Safety of a 2-dose regimen of a combined measles, mumps, rubella and varicella live vaccine manufactured with recombinant human albumin

Abstract

Background: ProQuad, a vaccine containing antigens from M-M-RVAXPRO (measles, mumps and rubella vaccine) and VARIVAX (varicella vaccine), is indicated for simultaneous vaccination against measles, mumps, rubella and varicella (MMRV) in individuals from 12 months of age. To eliminate blood-derived products of human origin from the manufacturing process of the MMRV vaccine, recombinant human albumin was selected as a replacement for human serum albumin.

Methods: This open-label, multicenter clinical trial (clinicaltrials.gov identifier NCT00560755) was designed to describe the safety profile of a 2-dose schedule of the MMRV vaccine at a 1-month interval in healthy children aged 12-22 months.

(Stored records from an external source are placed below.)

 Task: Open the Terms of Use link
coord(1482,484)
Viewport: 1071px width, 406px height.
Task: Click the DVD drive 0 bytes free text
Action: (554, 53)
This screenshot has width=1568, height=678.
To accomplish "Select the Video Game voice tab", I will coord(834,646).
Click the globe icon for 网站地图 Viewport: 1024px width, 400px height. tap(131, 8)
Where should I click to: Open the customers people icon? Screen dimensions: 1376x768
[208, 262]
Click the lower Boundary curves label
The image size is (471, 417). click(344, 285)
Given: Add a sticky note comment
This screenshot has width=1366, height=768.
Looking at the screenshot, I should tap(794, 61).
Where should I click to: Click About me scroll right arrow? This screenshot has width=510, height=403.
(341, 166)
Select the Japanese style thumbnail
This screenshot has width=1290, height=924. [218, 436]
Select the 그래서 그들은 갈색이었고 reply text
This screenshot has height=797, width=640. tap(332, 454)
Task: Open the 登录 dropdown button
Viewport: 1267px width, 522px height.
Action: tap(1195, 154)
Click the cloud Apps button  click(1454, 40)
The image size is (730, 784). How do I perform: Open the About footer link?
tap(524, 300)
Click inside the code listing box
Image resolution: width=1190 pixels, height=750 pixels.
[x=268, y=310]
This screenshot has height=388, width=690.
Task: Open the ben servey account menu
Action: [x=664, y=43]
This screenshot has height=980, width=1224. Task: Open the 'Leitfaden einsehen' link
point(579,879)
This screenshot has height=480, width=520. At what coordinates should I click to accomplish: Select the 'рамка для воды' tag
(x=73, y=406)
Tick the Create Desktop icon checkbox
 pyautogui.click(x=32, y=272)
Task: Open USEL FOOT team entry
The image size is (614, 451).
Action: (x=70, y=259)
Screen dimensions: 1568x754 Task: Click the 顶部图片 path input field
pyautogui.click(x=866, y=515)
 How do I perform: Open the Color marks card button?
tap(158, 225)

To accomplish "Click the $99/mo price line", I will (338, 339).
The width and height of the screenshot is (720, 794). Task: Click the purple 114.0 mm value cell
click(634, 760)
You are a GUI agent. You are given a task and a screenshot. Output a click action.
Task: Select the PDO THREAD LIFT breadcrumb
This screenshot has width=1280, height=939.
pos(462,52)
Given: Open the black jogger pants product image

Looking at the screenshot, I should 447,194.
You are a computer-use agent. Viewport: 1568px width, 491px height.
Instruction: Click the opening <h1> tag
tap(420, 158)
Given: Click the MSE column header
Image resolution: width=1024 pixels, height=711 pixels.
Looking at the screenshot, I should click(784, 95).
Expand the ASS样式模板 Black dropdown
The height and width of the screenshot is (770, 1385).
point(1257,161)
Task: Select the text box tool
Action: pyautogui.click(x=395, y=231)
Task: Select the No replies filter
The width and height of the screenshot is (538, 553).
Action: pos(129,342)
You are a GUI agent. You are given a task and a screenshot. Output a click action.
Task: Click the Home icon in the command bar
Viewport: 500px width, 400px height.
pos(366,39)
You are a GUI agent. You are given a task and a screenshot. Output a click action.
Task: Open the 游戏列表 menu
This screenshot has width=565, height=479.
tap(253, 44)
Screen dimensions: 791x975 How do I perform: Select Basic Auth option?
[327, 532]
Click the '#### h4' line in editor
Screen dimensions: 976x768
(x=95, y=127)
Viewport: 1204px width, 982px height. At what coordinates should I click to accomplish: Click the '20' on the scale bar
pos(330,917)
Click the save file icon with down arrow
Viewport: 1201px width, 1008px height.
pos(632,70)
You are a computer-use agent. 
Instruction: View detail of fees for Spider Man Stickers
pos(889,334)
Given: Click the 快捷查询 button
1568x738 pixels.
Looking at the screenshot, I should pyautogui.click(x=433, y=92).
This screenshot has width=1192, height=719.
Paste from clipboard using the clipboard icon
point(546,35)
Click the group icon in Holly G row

Results: In total, 3388 children received at least 1 dose of the MMRV vaccine. Overall, 3376 (99.65%) children were included in the post-dose 1 safety analysis and 3342 (98.64%) in the post-dose 2 safety analysis. After doses 1 and 2, the frequencies of children experiencing solicited injection-site reactions (post-dose 1: erythema 14.31%; swelling 5.57% and pain 10.31%; post-dose 2: erythema 30.46%; swelling 13.23% and pain 11.49%), rashes of interest (post-dose 1: 11.4%; post-dose 2: 2.78%), vaccine-related nonserious systemic adverse events (post-dose 1: 34.86%; post-dose 2: 13.4%) and temperature ≥39.4 °C (post-dose 1: 25.24%; post-dose 2: 12.06%) were consistent with those observed in previous studies of the MMRV vaccine manufactured with human serum albumin. Neither serious allergic-type adverse events nor anaphylactic reactions were reported.

Conclusion: The results confirm the good safety profiles of MMRV and of measles, mumps and rubella vaccines manufactured with recombinant human albumin.